• [Exercise description]:
In the entries below, filter for the word "Open" and copy every matching line.

• [Records supplied]:
•••

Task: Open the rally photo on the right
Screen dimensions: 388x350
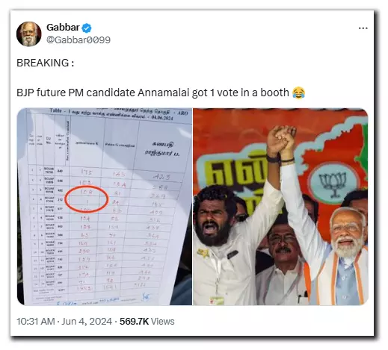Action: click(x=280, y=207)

•••

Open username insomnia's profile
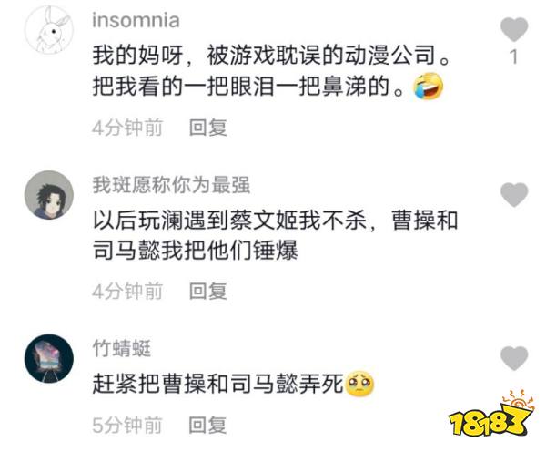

•••

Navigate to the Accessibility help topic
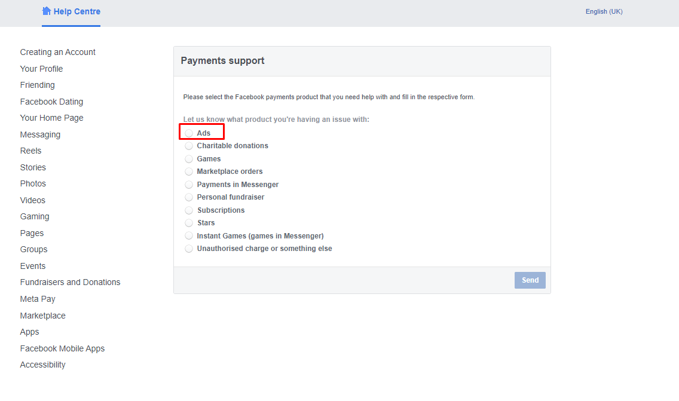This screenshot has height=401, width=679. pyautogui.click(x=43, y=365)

•••

• [Answer for the task]:
Task: Open the rally photo on the right
Open username insomnia's profile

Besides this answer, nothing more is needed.